____ 抜粋本文
応答するとういこと。
White board art by Sidd Murray-Clark Creators Course, Enoshima in 2013
この写真は、2013年に開催された画家・シドさんによる
年に1度開催されているワークショップ「クリエイターズコース」の
会場のホワイトボードにボード用のペンでシドさんが描いていた絵。
シドさんがボードに向かって描いている姿を遠目に見ながら、
自分の画用紙に向かって悶々としていたことを思い出す。
あの2日間は、画用紙に向かう時間はずっと悶々していた気がする。
そして、来週末から東京・高尾山で、
今年の「クリエイターズコース」の3日間がはじまる。
久しぶりにどっぷり参加者として参加する。
楽しみだけれどちょっとした緊張感もある。
ワークショップでは、絵を描くわけだが、
この「絵を描く」という行為がわたしにもたらす
楽しさであり、緊張にもなりうることの一つは、
自分の中から何が飛び出してくるのか、
その場になってみないとわからない
ということだ。
その場の、しかも、瞬間瞬間 --- moment to moment --- に、
片手に筆を持った「自分」という存在と
がっぷり四つを組んでいるわけで、
楽しくノリノリで描いている自分だけでなく、
そこから逃げたくなる自分ですらも自分で目撃してしまう!
という、最早これは醍醐味!とでも言えるだろうか。
このとてもシンプルだけれど強烈な体験は、
よくよく自分の日常を振り返ってみれば、
その中の小さな瞬間に実はいつも起こっていることだ。
そのことをシドさんは、いつも、いつも、伝えていた。
とてもハッキリと分かりやすい言葉で。
それでもわたしは気づけないでいた。
一体なぜその「日常の小さな瞬間に起きている」
________
上の抜粋本文によると、今年の「クリエイターズコース」はどこで何日間開かれますか？
____ 抽出記録
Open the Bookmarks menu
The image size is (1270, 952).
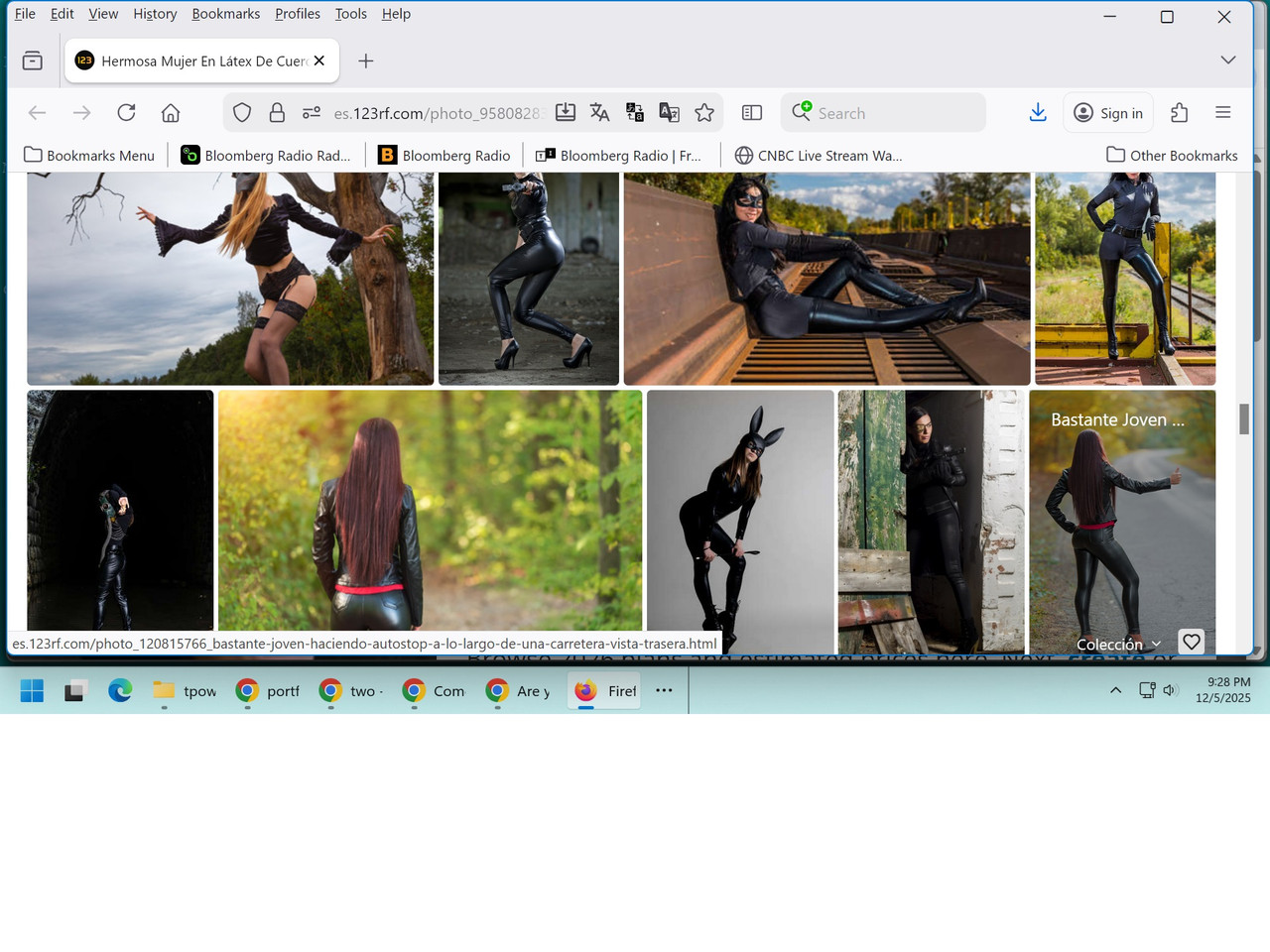(225, 13)
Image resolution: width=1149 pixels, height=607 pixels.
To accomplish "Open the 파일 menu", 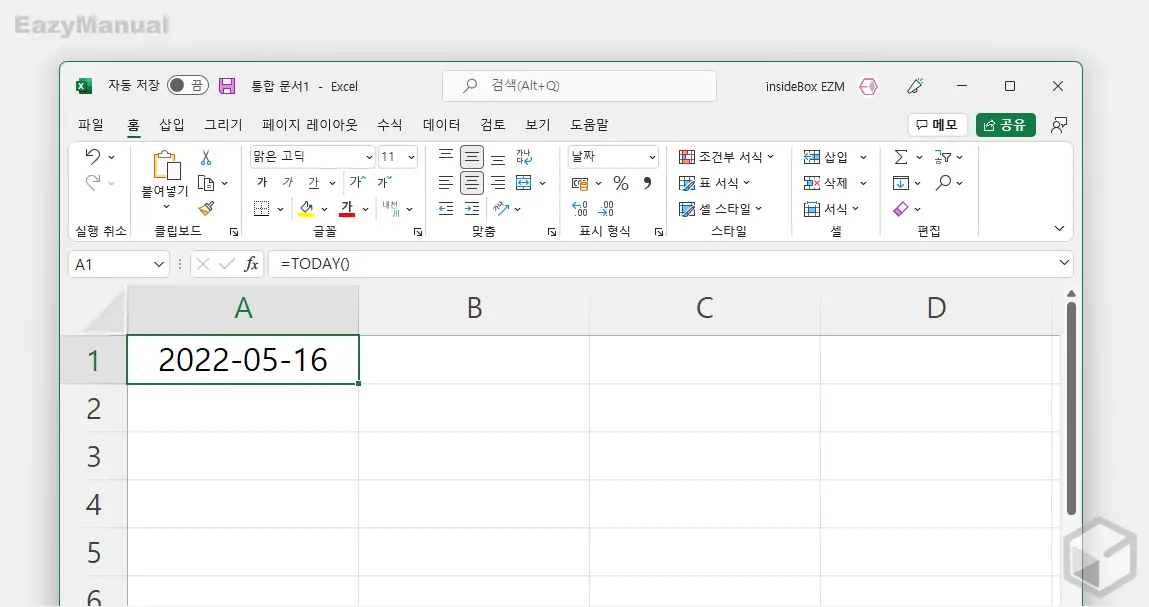I will point(90,124).
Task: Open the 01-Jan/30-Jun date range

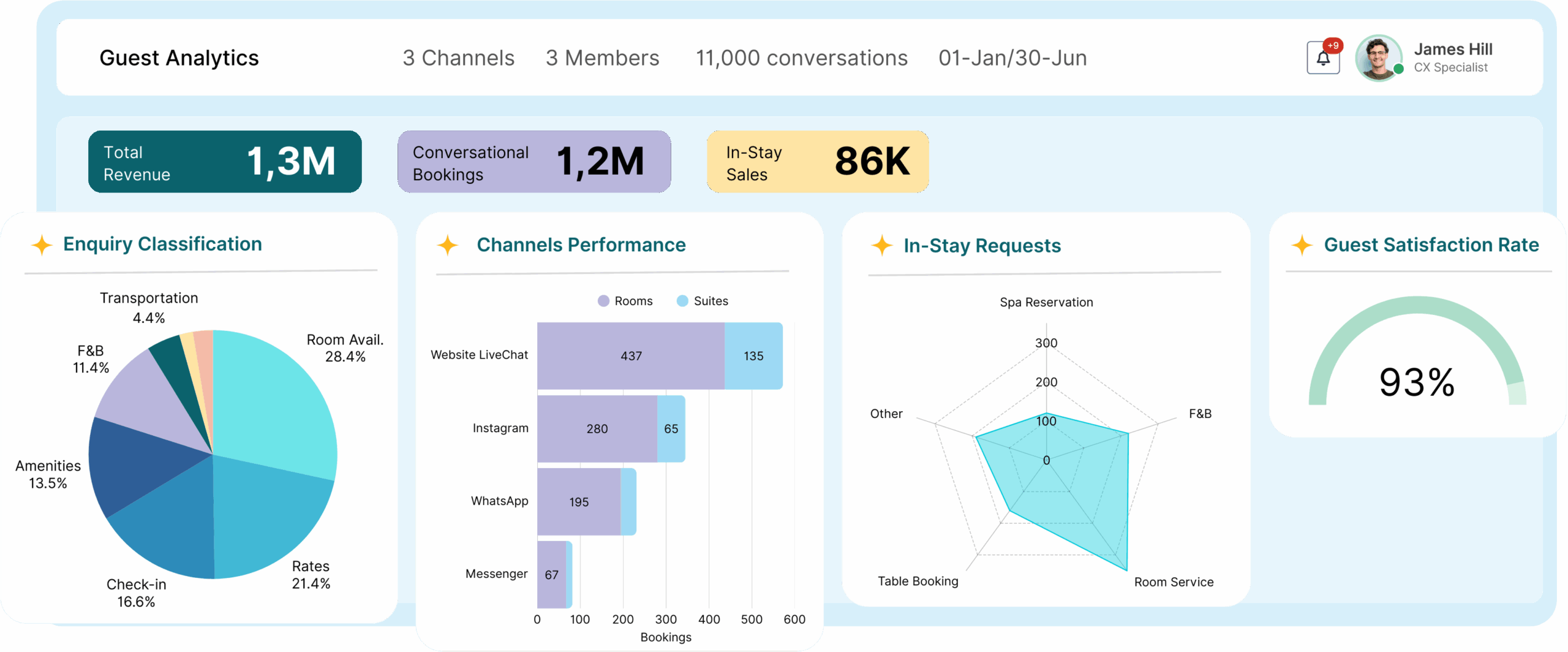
________
# [回答文]
東京・高尾山で3日間開かれます。